Teaching

Day 1: James Scott Bell’s Tools for Dialogue

Yes, this was a back-to-back talk given by Mr. Bell after which, my brain exploded. I’m still picking up pieces.

This is one small portion of his talk and since it doesn’t require diagrams, I thought I could share it without too much difficulty. (He does like diagrams.) Each of these tools are things we need to practice in each scene that has dialogue – and that means every scene for most of us.

1. Orchestration of Conflict: Keep the possibilities for conflict coming. Mr. Bell mentioned a scene in “Casablanca” where we see Rick, the Frenchman and the Gestapo agent talking about the war, Rick’s stance, etc. Throughout the scene, there’s an unspoken, but rising threat from the Gestapo.

2. P.A.C.: This stands for
P=Parental or authoritarian style of motivation.
A=Objective/Adult
C=Childlike, emotional motivational style.

Mr. Bell mentioned how you can watch the dialogue between Oscar and Felix in “The Odd Couple” go from one character being the authoritarian, to the adult to the child and how, given different situations, Oscar and Felix change roles. This keeps the scenes believable, dynamic and snappy.

3. Curve the Language: Write a line of dialogue, then swap words out and make it more threatening.

4. Turn Exposition into confrontation within dialogue. For the sake of a quick demonstration, please forgive me for using an excerpt from my own ms. The following scene has been posted here before. It’s a confrontation that happens between my villain (Hu Xiongli) and a minor character who is the head of the Butchers Guild:

“Tell me, Guild Master, has Tong Zhang written requesting money and food yet?”

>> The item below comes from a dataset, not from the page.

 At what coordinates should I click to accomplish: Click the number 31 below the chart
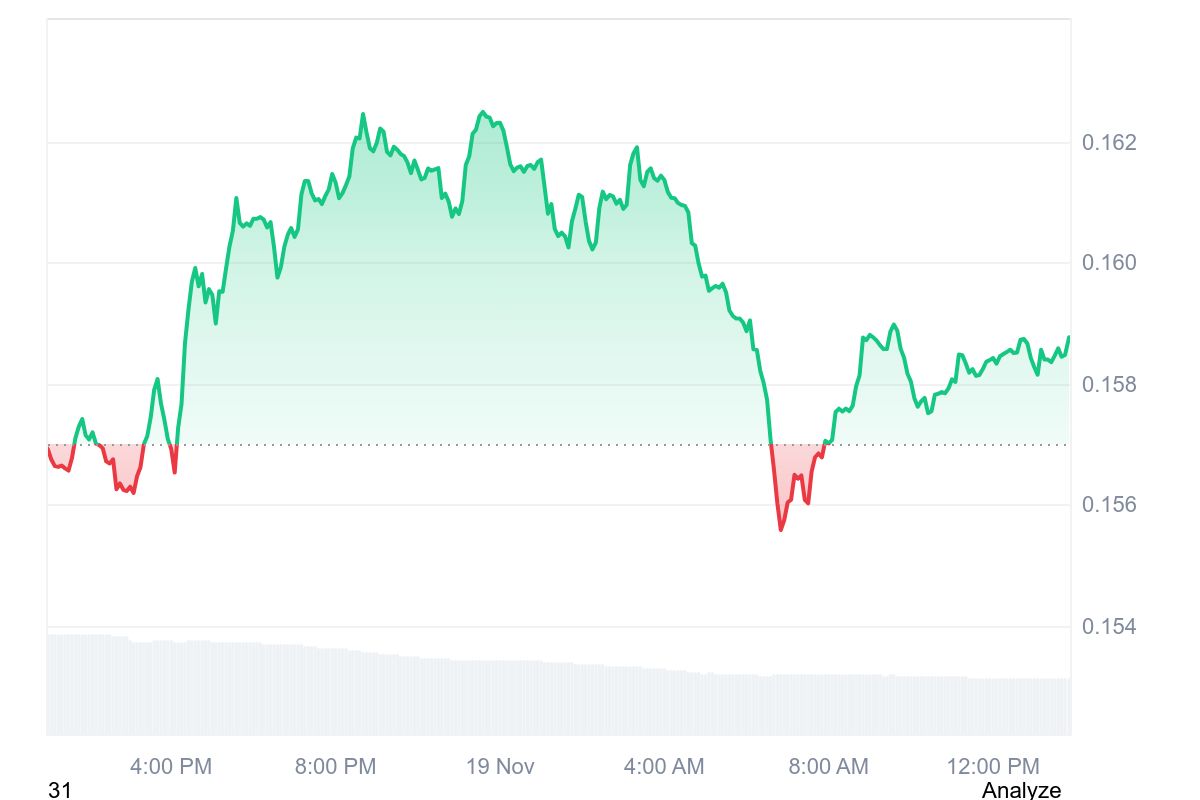tap(60, 790)
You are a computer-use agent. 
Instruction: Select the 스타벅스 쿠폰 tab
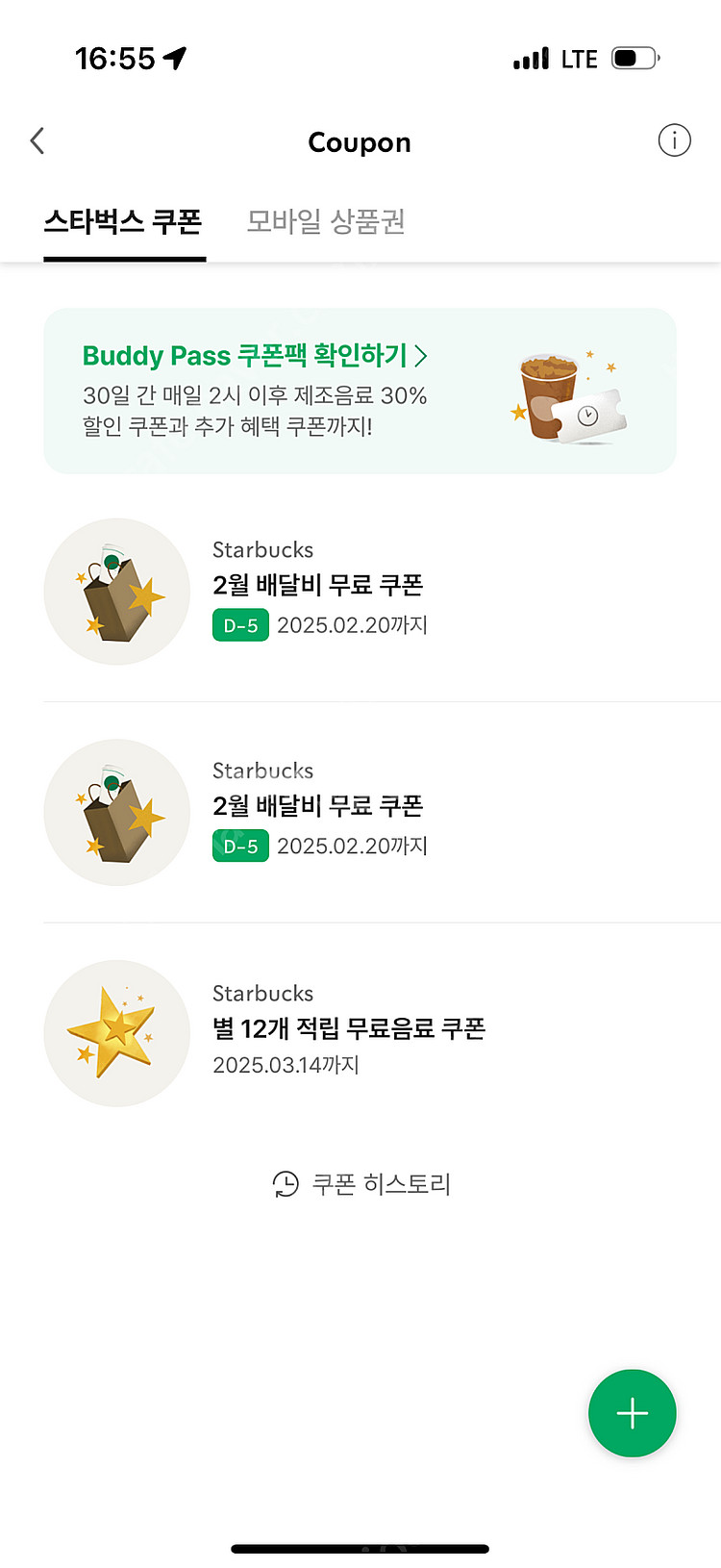pyautogui.click(x=123, y=222)
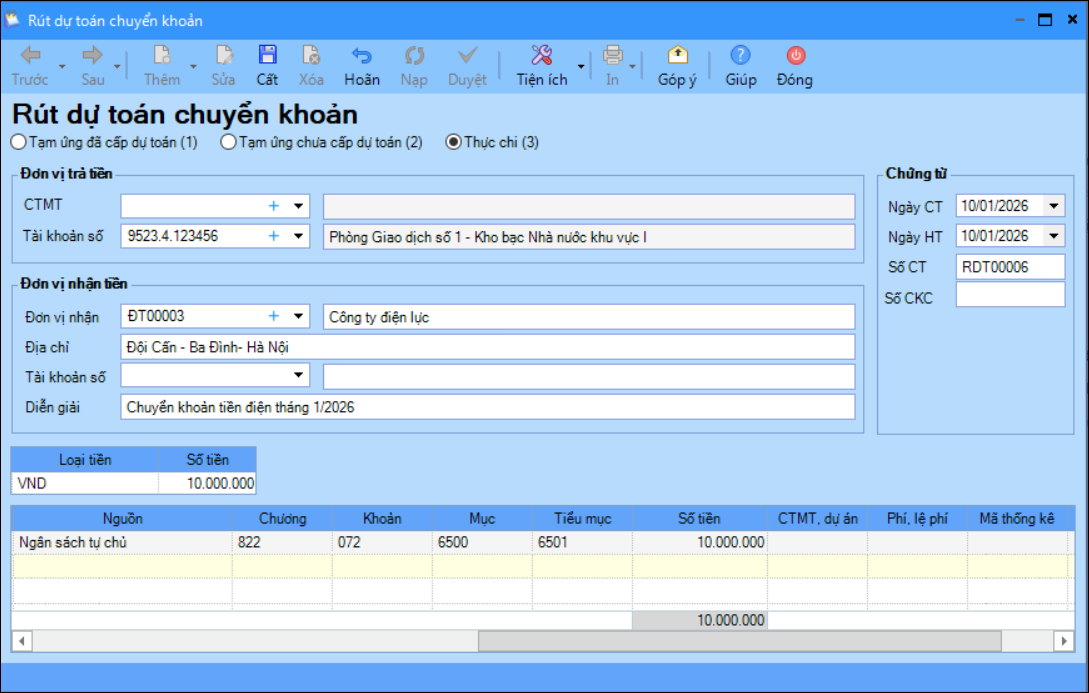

“He has.” Wu crumbled more of his rice cake into the waiting mouths below. “You ought to know I cannot deny a guild member his rights-“
“I do. How long have you held your office, Yang Wu?”
Wu stiffened. It was the slightest of reactions. A flick of rice cake. A tic of facial muscles. Yet the implied threat was received. Now the enticement.
“You can deny him whatever you wish,” Xiongli said. “He is a traitor to the Empire and should be denied.” Silence reigned for a moment as Xiongli let his words sink in. Then he turned to Wu again and allowed the painted, friendly expression to return to his face. “You and your guild would be compensated.”
“A traitor to the Empire is still not a traitor to his guild, Lord Hu.”
“Ah, but if he is not a traitor to his guild, then what Empire does the guild serve?”

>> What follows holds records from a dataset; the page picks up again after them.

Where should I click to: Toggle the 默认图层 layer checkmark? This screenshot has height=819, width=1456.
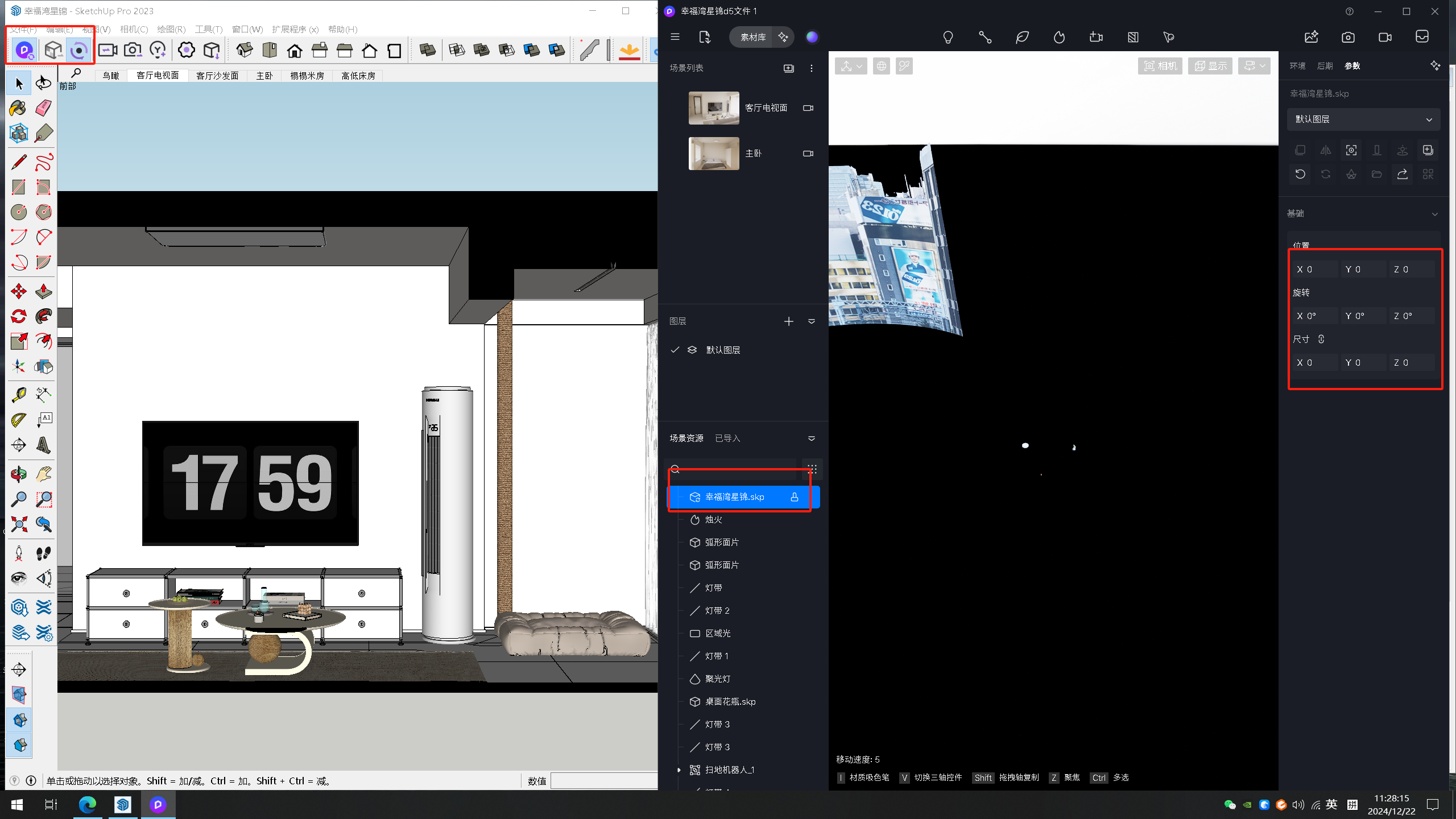(x=675, y=350)
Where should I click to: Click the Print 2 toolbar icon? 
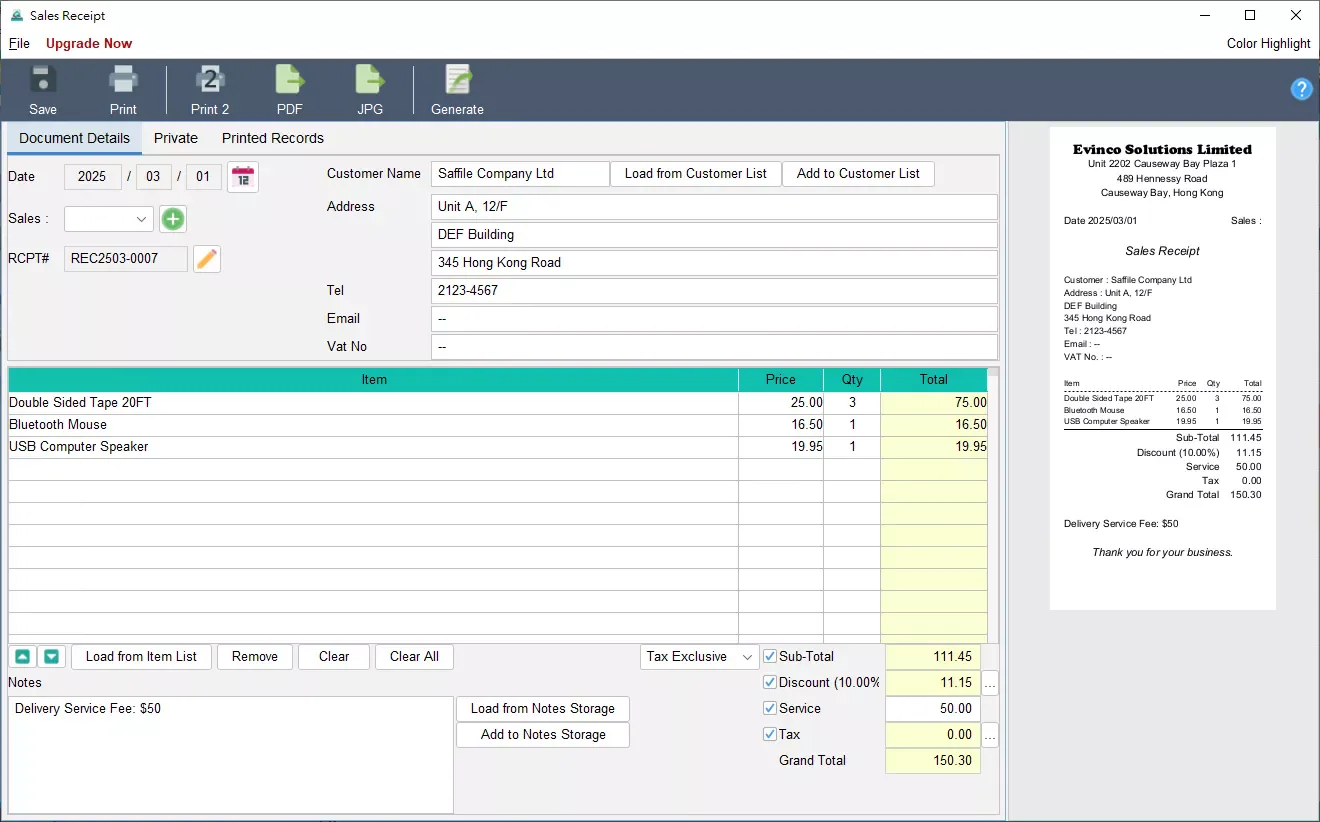210,80
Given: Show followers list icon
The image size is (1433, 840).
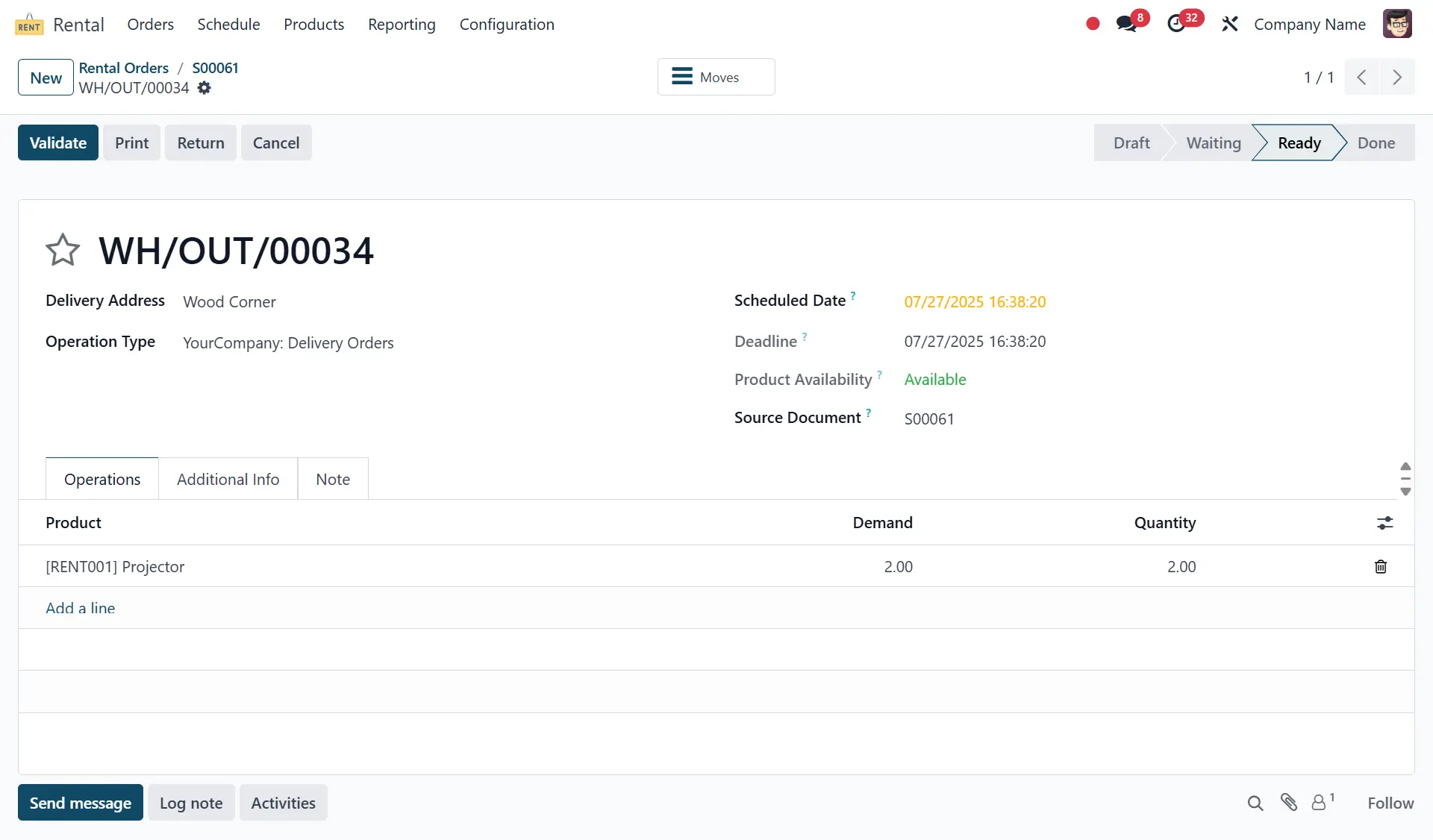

I do not baldly state anywhere in this scene what the threat to Yang Wu is. I leave that to the reader’s imagination. However, thanks to the scene’s setup, the reader is aware of recent capital punishments and an assassination attempt on Xiongli’s life that’s made him both bloodthirsty and jumpy. Both men are tense and each line is designed to show their struggles and desires as well as convey the importance of the guild.

5. Avoid Direct Response Dialogue: Don’t do things like: “Sally, do you want ice cream?” “Yes, Daddy. I want ice cream.” Answer questions with questions, non sequitur responses, etc. For example, “Sally, do you want ice cream?” “Why did you kiss Mrs. Tanner, Daddy?”

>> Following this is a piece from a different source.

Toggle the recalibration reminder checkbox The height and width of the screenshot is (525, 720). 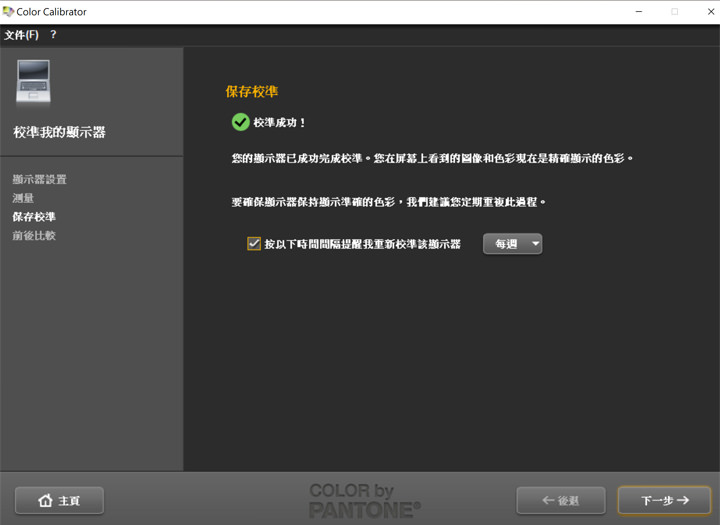pyautogui.click(x=253, y=243)
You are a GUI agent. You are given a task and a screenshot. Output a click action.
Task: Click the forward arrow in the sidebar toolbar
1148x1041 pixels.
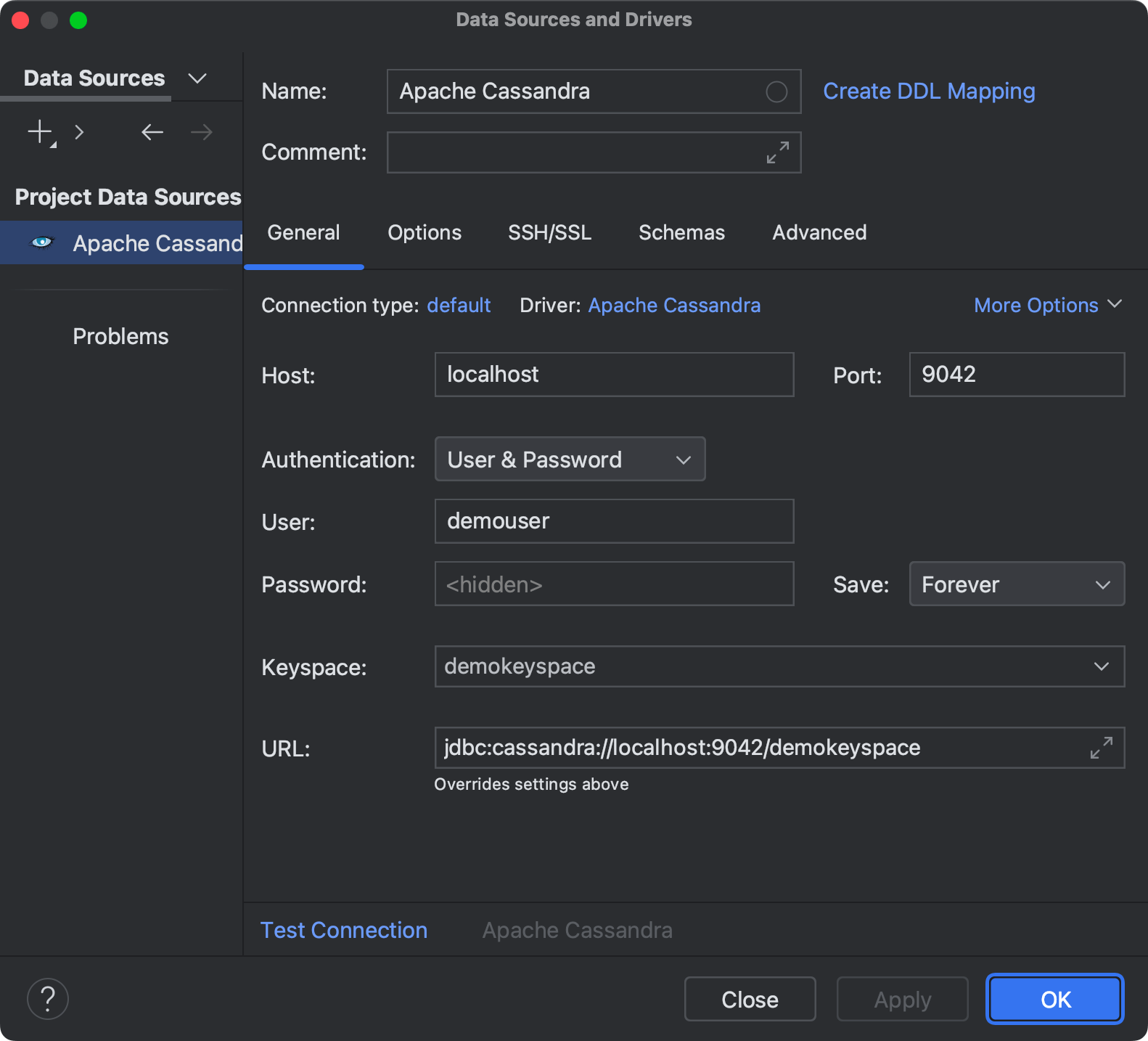(x=201, y=132)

6. Go with the flow. Use dialogue without tags and beats. It’s liberating.

7. Minimize dialogue. When revising, copy and paste to a new file, then compress. Add beats for dialogue, and make sure your characters talk the way people really talk. We don’t always say, “Do you want ice cream?” Sometimes we’ll say, “Want ice cream?” or “Want some?” Yes, I am ice cream-obsessed.

8. Silence. Don’t make every response audible, but make your beats meaningful.

9. Tags. Mode and feelings should be evident from your verbiage. Beats go before dialogue. This helps identify the speaker, for one thing.

I remember trying (and failing) to understand Chemistry and despairing because my future father-in-law was my instructor and I so wanted to impress him. Years later, I confessed my confusion and he was disappointed I hadn’t said something at the time. He had other methods of explaining chemistry. He said if I hadn’t understood one approach, I might have grasped a different one. To me, James Scott Bell’s talk was helpful because I need to remember to THINK about these things as I write and not write by “feel.” What about you? Is approaching writing from this angle helpful?